(Dataset items)
····················

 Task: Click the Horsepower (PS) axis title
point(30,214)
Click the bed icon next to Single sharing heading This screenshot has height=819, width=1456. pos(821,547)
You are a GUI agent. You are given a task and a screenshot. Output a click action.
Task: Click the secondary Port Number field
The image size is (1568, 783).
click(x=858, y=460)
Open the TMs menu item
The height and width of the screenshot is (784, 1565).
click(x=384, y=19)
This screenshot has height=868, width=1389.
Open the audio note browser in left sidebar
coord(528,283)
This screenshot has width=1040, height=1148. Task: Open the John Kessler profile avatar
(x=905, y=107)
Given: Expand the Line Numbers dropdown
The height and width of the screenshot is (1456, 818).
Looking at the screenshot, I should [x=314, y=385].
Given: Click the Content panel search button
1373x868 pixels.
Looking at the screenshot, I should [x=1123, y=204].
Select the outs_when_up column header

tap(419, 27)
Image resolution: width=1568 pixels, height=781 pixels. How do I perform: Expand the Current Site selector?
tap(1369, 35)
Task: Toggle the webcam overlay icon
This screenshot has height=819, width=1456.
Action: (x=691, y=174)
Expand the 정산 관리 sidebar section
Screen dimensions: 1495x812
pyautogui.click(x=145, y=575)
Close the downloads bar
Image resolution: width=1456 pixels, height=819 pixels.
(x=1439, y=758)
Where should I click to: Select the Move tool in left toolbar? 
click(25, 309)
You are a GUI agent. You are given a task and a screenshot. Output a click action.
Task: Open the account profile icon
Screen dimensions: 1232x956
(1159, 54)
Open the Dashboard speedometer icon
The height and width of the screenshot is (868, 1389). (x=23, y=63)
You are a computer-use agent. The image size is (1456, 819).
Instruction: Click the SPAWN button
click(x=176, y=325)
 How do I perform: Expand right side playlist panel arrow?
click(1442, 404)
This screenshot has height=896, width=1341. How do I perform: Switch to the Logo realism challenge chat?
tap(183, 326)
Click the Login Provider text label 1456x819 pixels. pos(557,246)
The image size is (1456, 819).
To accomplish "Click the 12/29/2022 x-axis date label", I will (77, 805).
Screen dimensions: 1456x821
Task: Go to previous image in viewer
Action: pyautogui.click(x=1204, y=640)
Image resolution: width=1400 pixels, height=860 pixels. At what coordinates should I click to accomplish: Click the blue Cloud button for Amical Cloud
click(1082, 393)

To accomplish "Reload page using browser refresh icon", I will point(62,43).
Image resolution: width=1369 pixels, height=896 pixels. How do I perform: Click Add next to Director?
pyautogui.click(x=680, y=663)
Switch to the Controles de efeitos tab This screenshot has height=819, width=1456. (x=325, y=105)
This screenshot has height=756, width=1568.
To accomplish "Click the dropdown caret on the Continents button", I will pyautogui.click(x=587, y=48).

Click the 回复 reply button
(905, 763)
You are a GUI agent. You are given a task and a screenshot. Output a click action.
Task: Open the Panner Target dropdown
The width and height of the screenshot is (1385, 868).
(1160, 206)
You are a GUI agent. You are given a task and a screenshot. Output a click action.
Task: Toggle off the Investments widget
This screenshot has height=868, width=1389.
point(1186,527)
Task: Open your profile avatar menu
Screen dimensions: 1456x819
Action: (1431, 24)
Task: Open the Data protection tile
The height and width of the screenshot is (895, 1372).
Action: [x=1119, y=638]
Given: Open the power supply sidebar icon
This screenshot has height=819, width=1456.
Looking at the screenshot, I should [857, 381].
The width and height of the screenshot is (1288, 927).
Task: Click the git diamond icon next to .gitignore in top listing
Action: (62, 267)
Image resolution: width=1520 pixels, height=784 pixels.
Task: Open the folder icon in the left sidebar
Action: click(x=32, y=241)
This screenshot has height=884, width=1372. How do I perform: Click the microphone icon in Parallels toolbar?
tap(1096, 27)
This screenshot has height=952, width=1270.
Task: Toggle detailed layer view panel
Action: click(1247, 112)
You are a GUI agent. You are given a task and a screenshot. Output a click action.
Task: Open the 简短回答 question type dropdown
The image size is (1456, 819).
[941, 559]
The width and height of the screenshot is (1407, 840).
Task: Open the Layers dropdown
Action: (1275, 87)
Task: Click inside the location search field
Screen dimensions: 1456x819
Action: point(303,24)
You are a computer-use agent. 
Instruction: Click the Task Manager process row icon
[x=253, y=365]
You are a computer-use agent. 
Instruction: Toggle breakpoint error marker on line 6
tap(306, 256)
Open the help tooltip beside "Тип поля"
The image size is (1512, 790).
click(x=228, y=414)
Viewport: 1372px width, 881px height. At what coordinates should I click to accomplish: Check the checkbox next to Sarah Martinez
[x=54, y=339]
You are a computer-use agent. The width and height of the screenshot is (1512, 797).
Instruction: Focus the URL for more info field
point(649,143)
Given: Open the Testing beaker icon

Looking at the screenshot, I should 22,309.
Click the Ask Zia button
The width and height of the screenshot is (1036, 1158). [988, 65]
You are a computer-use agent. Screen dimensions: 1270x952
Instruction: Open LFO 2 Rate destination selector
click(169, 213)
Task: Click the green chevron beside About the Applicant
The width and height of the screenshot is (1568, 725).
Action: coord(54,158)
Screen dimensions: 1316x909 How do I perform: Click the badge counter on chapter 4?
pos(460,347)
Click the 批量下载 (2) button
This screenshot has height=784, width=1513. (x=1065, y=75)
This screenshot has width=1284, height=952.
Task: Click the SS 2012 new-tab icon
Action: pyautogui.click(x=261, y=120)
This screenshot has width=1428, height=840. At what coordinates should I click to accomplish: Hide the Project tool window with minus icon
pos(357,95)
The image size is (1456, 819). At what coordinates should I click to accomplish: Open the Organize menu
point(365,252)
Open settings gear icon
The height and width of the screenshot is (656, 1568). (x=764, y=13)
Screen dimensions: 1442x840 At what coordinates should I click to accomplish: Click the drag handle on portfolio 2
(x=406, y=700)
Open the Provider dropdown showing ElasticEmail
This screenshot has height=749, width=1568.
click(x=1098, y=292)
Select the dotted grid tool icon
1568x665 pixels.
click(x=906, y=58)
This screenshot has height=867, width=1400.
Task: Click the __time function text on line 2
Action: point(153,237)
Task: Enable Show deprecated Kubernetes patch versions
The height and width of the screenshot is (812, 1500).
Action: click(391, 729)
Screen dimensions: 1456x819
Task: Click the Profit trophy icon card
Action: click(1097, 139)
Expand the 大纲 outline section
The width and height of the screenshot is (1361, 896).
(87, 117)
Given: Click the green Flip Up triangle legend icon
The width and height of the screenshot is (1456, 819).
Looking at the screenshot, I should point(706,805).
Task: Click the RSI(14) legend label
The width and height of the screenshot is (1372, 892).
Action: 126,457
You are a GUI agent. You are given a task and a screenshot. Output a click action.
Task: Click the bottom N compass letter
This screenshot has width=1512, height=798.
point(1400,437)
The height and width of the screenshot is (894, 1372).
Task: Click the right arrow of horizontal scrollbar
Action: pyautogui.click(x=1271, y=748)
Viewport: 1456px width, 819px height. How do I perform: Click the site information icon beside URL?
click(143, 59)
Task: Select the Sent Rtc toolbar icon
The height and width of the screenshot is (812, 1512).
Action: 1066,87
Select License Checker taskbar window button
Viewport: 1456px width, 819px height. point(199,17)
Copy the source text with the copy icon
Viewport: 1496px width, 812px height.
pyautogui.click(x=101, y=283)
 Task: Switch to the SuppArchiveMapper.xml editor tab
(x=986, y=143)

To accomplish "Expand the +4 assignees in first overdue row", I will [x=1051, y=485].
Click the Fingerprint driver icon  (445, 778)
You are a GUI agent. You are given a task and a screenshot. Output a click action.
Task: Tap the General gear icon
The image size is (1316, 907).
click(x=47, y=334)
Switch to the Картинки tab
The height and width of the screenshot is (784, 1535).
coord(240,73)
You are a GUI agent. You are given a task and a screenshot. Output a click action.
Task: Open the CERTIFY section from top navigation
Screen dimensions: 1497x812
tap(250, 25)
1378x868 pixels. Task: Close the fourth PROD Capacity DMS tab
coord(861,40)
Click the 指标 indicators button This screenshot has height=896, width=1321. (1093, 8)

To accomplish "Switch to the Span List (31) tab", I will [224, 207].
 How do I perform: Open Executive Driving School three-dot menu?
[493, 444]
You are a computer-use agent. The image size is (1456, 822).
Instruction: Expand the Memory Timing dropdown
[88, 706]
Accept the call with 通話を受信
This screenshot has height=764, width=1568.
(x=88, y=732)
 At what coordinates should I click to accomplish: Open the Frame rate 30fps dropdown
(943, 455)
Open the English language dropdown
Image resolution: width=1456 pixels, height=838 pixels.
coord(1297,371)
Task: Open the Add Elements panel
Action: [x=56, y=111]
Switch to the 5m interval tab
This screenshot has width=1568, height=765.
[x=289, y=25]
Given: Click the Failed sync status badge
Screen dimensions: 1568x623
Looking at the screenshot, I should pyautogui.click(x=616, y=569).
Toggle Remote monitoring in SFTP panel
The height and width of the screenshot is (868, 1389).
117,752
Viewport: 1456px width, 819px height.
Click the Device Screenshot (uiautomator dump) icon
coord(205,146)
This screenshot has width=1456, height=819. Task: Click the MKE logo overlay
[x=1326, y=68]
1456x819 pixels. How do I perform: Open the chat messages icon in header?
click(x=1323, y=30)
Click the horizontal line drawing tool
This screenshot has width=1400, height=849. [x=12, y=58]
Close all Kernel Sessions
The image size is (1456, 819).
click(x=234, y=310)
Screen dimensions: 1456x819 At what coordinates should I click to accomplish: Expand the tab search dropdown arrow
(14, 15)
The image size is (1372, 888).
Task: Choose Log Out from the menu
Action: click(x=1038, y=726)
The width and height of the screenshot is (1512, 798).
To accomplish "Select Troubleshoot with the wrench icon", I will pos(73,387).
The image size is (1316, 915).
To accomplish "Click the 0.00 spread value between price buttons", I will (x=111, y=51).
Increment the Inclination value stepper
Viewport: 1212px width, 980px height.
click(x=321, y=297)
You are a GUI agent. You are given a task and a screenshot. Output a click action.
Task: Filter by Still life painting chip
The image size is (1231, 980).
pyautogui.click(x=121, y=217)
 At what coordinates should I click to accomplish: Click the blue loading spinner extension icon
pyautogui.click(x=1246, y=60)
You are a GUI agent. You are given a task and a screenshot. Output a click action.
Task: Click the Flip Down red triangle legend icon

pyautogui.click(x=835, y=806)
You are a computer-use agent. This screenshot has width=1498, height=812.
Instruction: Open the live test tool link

····················

◆ Exercise instructions:
Say how many lines in the records hold the string "green", please, and add no other words.

◆ Expected output:
2